Poor Hilary tried in vain to look as if he took it lightly. Even his bright and buoyant nature could not lift head against the sea of troubles all in front of him.
“I have done no harm,” he kept saying to himself, when, after the few words that duty demanded, he urged his stout horse forward; and the faithful sergeant and corporal, who had shunned all inquisitive hussars, spurred vigorously after him, feeling themselves (as a Briton loves to feel himself) pregnant with mighty evidence. “What harm have I done?” asked Hilary. “I saw to everything; I worked hard. I never quitted my post, except through duty towards a lady. Any gentleman must have done what I did. To be an officer is an accident; to be a gentleman is a necessity.”
“Have you felt altogether,” said conscience to him, “the necessity of that necessity? Have you found it impossible to depart from a gentleman’s first duty—good faith to those who trust in him? When you found yourself bewitched with a foreign lady, did you even let your first love know it? For months you have been playing fast and loose, not caring what misery you caused. And now you are fast in the trap of your looseness. Whatever happens serves you right.”

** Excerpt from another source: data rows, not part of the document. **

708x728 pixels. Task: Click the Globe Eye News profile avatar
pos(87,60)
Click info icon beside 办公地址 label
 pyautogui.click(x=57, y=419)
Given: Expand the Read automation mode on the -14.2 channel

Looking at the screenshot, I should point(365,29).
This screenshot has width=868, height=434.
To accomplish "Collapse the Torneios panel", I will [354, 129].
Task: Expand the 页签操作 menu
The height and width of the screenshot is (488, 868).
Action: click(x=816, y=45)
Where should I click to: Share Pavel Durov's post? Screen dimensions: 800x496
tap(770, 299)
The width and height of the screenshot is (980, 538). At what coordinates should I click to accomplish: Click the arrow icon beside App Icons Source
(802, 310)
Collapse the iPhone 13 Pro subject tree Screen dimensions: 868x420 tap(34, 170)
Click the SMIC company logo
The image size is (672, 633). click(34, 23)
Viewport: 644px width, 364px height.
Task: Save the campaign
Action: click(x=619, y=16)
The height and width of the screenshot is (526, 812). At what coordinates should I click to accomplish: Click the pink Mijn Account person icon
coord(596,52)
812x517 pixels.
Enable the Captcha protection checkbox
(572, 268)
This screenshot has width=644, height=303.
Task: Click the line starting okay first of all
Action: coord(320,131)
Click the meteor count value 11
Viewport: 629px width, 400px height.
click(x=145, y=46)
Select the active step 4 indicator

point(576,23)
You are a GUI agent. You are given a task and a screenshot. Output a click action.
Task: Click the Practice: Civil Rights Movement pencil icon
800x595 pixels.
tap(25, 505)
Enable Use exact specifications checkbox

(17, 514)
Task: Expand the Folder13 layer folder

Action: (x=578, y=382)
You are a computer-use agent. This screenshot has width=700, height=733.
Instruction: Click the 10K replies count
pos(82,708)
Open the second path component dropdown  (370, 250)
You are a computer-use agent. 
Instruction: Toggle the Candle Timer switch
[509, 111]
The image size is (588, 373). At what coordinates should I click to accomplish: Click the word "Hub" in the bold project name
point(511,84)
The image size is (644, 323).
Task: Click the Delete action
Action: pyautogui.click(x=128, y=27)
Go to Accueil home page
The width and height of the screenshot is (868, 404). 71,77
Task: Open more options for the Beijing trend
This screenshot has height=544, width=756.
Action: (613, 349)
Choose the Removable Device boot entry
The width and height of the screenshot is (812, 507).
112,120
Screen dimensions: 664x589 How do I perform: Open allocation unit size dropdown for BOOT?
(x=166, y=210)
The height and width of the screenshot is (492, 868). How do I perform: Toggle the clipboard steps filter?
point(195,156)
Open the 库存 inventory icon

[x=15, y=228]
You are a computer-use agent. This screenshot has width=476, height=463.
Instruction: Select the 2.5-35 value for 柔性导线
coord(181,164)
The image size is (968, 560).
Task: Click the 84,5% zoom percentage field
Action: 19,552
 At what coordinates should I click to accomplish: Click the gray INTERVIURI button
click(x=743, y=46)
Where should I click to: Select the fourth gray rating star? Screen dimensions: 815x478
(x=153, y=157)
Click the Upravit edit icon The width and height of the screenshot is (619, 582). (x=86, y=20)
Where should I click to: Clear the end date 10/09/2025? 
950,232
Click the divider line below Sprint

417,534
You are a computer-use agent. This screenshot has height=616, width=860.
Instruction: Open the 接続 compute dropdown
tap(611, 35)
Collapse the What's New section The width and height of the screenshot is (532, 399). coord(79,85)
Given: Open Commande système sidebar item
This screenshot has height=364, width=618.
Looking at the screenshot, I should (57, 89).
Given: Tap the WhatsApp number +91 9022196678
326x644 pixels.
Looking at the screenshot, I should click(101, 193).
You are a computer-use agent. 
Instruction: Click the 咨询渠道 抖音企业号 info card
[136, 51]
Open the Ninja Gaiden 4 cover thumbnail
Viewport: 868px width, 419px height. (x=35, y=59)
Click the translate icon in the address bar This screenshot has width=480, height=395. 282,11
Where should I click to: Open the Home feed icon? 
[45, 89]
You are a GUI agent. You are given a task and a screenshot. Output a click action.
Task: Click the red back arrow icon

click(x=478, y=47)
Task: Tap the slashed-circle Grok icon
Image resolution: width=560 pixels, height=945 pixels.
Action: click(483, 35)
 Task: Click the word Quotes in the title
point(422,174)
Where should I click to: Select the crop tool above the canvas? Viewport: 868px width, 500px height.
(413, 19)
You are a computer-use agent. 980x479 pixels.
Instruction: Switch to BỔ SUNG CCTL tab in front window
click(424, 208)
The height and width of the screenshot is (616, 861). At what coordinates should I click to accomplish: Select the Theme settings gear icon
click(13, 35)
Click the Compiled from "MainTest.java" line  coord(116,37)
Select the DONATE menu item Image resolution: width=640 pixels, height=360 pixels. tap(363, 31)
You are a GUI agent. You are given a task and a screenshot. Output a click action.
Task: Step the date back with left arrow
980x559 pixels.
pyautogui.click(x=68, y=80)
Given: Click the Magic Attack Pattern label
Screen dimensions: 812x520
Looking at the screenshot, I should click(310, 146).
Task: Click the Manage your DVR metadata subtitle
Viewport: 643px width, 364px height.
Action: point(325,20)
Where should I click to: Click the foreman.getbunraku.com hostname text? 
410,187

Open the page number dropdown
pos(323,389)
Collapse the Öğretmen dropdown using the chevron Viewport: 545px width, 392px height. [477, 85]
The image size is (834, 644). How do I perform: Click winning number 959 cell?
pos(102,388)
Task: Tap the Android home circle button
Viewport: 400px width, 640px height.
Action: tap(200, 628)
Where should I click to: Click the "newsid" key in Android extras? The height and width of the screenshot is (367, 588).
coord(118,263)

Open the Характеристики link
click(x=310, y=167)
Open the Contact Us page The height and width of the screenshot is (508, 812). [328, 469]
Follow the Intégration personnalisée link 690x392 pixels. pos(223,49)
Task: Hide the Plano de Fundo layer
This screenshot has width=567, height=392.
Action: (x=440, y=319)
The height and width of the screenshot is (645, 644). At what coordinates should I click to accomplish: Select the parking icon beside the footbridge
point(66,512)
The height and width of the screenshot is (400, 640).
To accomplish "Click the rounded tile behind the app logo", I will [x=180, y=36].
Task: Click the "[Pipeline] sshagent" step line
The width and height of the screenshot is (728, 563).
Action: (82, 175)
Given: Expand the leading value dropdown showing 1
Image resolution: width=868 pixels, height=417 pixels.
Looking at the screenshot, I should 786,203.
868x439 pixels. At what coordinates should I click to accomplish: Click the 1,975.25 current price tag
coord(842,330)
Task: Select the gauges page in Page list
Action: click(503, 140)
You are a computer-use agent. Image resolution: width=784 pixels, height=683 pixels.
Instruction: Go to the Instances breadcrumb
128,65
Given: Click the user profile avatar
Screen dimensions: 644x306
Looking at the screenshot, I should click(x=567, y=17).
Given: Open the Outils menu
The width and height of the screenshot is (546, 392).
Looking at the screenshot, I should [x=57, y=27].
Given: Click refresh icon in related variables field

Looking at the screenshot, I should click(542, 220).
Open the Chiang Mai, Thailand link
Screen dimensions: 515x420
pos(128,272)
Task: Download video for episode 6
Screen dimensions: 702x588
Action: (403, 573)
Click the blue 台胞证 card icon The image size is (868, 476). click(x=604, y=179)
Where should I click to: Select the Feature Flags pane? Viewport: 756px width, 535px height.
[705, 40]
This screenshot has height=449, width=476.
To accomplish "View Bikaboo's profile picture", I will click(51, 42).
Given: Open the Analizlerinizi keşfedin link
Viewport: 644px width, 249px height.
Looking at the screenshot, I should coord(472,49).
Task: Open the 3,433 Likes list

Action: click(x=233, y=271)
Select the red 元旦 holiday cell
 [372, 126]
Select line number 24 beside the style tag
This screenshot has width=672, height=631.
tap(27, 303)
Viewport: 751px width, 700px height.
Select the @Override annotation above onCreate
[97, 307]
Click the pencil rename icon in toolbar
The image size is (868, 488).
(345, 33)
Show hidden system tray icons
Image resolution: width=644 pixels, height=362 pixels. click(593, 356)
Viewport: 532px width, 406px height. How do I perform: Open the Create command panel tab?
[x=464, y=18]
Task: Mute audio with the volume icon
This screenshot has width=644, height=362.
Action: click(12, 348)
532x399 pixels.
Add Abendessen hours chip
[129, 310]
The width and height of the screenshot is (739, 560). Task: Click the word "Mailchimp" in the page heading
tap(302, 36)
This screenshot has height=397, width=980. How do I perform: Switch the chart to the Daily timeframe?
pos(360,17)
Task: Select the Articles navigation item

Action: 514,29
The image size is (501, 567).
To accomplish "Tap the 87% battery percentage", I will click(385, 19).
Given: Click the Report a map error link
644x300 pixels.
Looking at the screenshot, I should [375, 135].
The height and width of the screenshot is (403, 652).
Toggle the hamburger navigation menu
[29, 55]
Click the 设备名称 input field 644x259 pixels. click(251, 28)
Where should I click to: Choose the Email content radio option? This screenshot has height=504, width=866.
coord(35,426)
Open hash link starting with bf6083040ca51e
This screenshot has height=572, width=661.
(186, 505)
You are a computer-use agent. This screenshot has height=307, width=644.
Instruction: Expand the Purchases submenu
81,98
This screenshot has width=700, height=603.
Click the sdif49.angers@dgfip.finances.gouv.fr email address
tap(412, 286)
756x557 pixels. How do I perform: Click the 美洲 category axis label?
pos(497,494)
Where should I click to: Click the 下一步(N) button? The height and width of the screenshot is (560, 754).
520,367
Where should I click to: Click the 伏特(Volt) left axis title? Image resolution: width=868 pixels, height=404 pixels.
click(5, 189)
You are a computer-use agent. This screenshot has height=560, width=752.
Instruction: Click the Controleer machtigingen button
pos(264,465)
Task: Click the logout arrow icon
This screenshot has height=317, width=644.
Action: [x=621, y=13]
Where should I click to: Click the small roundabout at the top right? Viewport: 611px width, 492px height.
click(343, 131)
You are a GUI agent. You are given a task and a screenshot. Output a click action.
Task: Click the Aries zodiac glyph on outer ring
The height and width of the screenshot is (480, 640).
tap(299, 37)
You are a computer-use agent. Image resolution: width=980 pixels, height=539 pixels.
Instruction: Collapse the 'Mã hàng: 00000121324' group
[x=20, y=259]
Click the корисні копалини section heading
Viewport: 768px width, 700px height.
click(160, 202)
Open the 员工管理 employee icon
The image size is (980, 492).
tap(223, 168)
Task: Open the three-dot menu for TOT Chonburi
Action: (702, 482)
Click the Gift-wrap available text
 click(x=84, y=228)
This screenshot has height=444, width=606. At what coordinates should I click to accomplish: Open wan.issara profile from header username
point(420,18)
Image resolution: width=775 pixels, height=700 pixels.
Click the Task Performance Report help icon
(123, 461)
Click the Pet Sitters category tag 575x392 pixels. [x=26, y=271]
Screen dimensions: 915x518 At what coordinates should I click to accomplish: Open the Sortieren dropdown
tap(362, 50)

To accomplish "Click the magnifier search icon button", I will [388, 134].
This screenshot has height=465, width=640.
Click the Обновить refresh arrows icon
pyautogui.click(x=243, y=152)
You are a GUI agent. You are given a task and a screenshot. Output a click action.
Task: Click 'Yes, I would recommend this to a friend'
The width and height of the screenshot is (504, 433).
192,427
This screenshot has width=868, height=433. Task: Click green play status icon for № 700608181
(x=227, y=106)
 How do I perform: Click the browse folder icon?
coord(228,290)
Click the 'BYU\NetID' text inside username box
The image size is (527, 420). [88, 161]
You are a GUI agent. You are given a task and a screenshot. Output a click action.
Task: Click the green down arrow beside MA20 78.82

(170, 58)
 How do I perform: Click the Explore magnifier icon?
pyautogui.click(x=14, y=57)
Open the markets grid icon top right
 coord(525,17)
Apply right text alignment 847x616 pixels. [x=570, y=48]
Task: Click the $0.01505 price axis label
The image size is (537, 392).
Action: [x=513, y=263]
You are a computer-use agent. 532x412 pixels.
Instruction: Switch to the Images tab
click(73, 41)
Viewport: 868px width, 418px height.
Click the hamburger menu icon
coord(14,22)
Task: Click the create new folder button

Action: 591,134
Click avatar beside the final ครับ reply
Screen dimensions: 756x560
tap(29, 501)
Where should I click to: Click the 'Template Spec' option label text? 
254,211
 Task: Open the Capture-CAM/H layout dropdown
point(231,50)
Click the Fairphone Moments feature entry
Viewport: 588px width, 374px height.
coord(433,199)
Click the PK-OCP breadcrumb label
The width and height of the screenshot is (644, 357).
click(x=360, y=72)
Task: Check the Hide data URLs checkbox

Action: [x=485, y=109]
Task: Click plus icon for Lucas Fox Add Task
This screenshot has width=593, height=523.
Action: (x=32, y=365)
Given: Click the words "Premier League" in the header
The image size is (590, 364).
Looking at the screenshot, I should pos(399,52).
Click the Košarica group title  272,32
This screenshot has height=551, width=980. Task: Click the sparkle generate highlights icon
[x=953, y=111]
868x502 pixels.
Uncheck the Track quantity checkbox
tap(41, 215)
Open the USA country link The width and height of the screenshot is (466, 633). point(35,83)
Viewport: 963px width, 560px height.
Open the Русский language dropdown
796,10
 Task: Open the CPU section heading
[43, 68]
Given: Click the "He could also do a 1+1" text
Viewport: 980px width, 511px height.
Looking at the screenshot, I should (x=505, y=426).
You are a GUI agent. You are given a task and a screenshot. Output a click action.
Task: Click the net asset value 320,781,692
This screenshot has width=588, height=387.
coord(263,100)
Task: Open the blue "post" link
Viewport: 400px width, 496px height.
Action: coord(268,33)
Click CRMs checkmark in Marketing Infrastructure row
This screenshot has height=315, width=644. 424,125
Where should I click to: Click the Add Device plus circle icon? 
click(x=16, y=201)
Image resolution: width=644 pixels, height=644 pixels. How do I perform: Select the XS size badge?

“Whatever happens serves me right!” cried Hilary Lorraine, aloud, as he lifted his sword just a little way forth, for the last time to admire it, and into the sheath dropped a quick, hot tear. “I have done my duty as an officer badly; and as a gentleman far worse. But, Mabel, if you could see me now, I think that you would forgive me.”
He felt his heart grow warm again with the thought of his own Mabel; and in the courage of that thought, he stood before Lord Wellington.